Set of tasks
- a) For the Experian talk below, say whether each statement agrees with it: (i) the speaker is attending this conference for the first time; (ii) Experian collects data on over 1 billion consumers worldwide; (iii) Experian employs about 50,000 people. Answer each with yes or no and quote the deciding words of the talk.
- b) Update the Experian talk below by writing out the passage from "Chris Danese: Thank" up to and including "one! So, excellent.", with "session" replaced by "presentation".
- c) Go on with the Experian talk below, starting right after its last sentence.

Document
........

Chris Danese: Thank you. Good afternoon, thank you for coming to our session. Honestly, what an amazing conference Okta has put on; this is my first time. Having the opportunity to not only attend, but certainly I'm very humbled to have the opportunity to speak and present to you today. As introduced, I am with Experian. I would ask you to raise your hands to let me know how many people are familiar with Experian, but I can't see back that far. Oh, there's one! So, excellent.
Experian is primarily, most people would know us as, a credit reporting agency. We collect and aggregate data over 1 billion consumers worldwide. We are a global company. We serve a number of different client bases, from financial institutions, banks, credit unions, e-commerce, retailers, utility companies, government agencies, and a wide range of other host channels. Ultimately, I just want to share with you the types of consumers and clients that we support. In addition to that, we also offer a number of products for direct to consumer. So, Experian, for example, offers credit monitoring services for consumers. Many of you who have a relationship with financial institutions may offer some form of credit monitoring; whether that credit monitoring is for credit risk or credit repair, and/or for fraud prevention/identity theft type monitoring. That's a little bit of a history relative to Experian. We employ over about 15,000 individuals worldwide, and I'm very proud to be in front of you today as a member of our fraud and identity verification business. I'm a business consultant who provides expert advice to our clients, relative to potential fraud risk that may exist within their organization.

........

Supplied material
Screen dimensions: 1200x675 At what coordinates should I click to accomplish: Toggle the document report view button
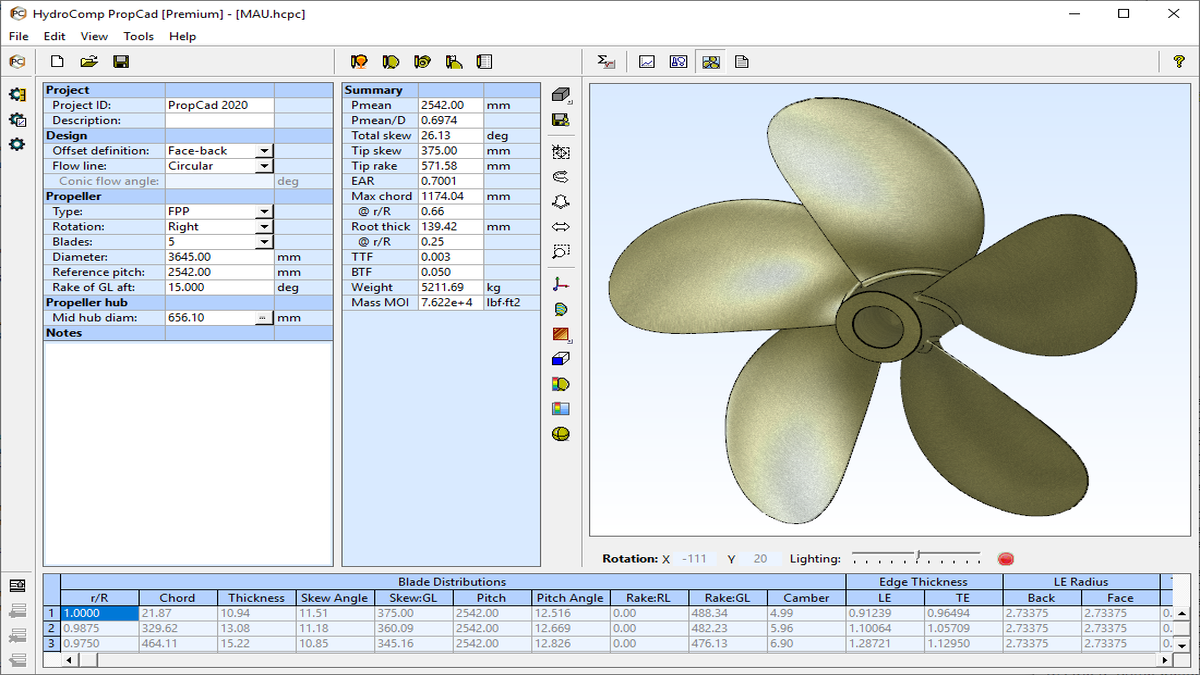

........

Task-by-task results
- a)
(i) Yes: "this is my first time"
(ii) Yes: "We collect and aggregate data over 1 billion consumers worldwide."
(iii) No: "We employ over about 15,000 individuals worldwide"

- b)
Chris Danese: Thank you. Good afternoon, thank you for coming to our presentation. Honestly, what an amazing conference Okta has put on; this is my first time. Having the opportunity to not only attend, but certainly I'm very humbled to have the opportunity to speak and present to you today. As introduced, I am with Experian. I would ask you to raise your hands to let me know how many people are familiar with Experian, but I can't see back that far. Oh, there's one! So, excellent.

- c)
How do we go about in helping our clients? Well, we attempt to identify potential risks across their organization and provide for them the relevant data to help them with their identity proofing process, and to help improve the potential for existing risk. My specialty is operational excellence. What that means is I help clients ultimately make better decisions relative to the improvement upon their customer experience. We do that by helping them develop more insightful decisions through the usage of data and fraud strategies. Experian dramatically improves the return on investment. We lower operating costs, we provide a quicker, more seamless consumer experience through our passive authentication, which Tom is going to share with you just one of the ways in which we go about to achieve that.
As we all know, there's a lot of change going on in the digital marketplace. The digital world is here to stay. Yesterday, I think, for me it was rather interesting for me to hear President Obama when he had shared ... He's in a small village in South Africa and he sees children running around with a mobile phone; just something, again, how the digital environment has grown so rapidly and how it's really become a global ... The globalization of the digital world. What's really important to that, I had read an article recently which kind of emphasized the fact of what the President had shared yesterday, that about 80% of all data has become available in the last 3 years. Think about just the amount of data that's being processed and becoming available. What does that mean for our clients, and how do we work with Okta to help solve for that?
There's so much data available that the question of most clients is, we don't know which data is relevant. We need to understand the source of truth, because you have conflicting data sources that may be telling you different responses back relevant to your identity verification. In addition to that, the digital environment has created a consumer demand on most clients that, quite frankly, is difficult to keep up with. Our consumers are expecting clients to provide an immediate response, immediate decision, immediate product, immediate service, all of which as we know, is delivered within milliseconds. That creates quite a burden to make sure you're operating a business safely through fraud and identity proofing, and delivering an accurate response back, really, within seconds. The last element is big data: the velocity, the variety of data is growing, the sources of data continues to grow. You see in the industry where we're looking at data sources different to determine how it can be used effectively, what data is regulated versus non-regulated data, and whether it can be utilized to help solve problems that really didn't exist before.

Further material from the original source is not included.